Japan-based writer and traveller, specialising in design, lifestyle and travel journalism. Ron previously served as an editor of MING Magazine, ELLE Decoration and CREAM.
Work by Hatanowataru
During a visit to the Rokurokudo Gallery in Kyoto a few months ago, I watched a washi (Japanese traditional paper) exhibition by Naoaki Sakamoto. This Japanese craft has instantly caught my attention: washi alone can be the highlight of an exhibition apart from being used for writing and painting. Nowadays, the gradual decline in the demand of washi apparently gives room for artisans to come up with different possibilities for this craft, giving impetus to new means to present washi.
The technique of making washi was introduced from China to Japan during A.D. 400-500. Made of natural materials like hemps and the fibers of paper mulberry barks, this thin but durable paper has become an inseparable part of everyday life in Japan. Serving as stationery, washi can also be used to manufacture daily supplies, such as umbrellas, paper lacquerware, side tables, and baskets, as well as being found in shoji (Japanese paper room dividers), doors and folding screens. Nonetheless, in view of various factors from the evolution of modern architecture to the introduction of mechanisation from the Western countries, the Japanese demand of washi has undergone a steady slump.
Involving in the trade of washi for decades, Naoaki Sakamoto, aged nearly 70, also excels in dyeing washi. For instance, he brings out a slight brownish tone from the persimmon-dyed washi with a visible watermark that adds new flairs to the Japanese paper. Among his works, I am most intrigued by a series of papers he has dyed when he was on the road. According to Mr. Maemori, the owner of Rokurokudo, Sakamoto carries bundles of washi whenever he travels. From the forests in Norway to the seashores of Finland, Sakamoto dyes the papers on the spot to capture the beauty of the moment with local materials, such as mud.
It is said that Sakamoto has begun to dye washi due to a large number of unused papers left in his warehouse. Feeling pity for the papers, he dyes them for fun. The washi crafted by Sakamoto is now not sold as stationery anymore (he still sees his creations as kind of “tools” though) because Rokurokudo and other galleries treat them as abstract paintings and mount them as art pieces, offering new ways to appreciate the papers.
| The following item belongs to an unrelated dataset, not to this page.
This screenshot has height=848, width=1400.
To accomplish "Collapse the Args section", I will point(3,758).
Kurotani-cho, Ayabe City, one of the main sources of washi in Kyoto prefecture, still preserves the traditional process of washi production. First, the paper mulberry barks are steamed in a pot before stripping the coarse surface; any impurities are removed after drying and boiling the stripped barks; they are then cut and ground before turning into a paper solution. Afterwards, the paper solution is put onto a huge mat in thin layers to drain off the water; the renowned Kurotani washi is made after drying in wind. The rationale of my attachment to the Kurotani washi dated back to the times when I first watched the paintings by local artist Hatanowataru by chance. Although they were encased in frames, they were actually washi with a rough, undulating texture like stones compared with the soft and light washi I have been familiar with. Hatanowataru turns them into landscape paintings with the usage of various hues of gray and black.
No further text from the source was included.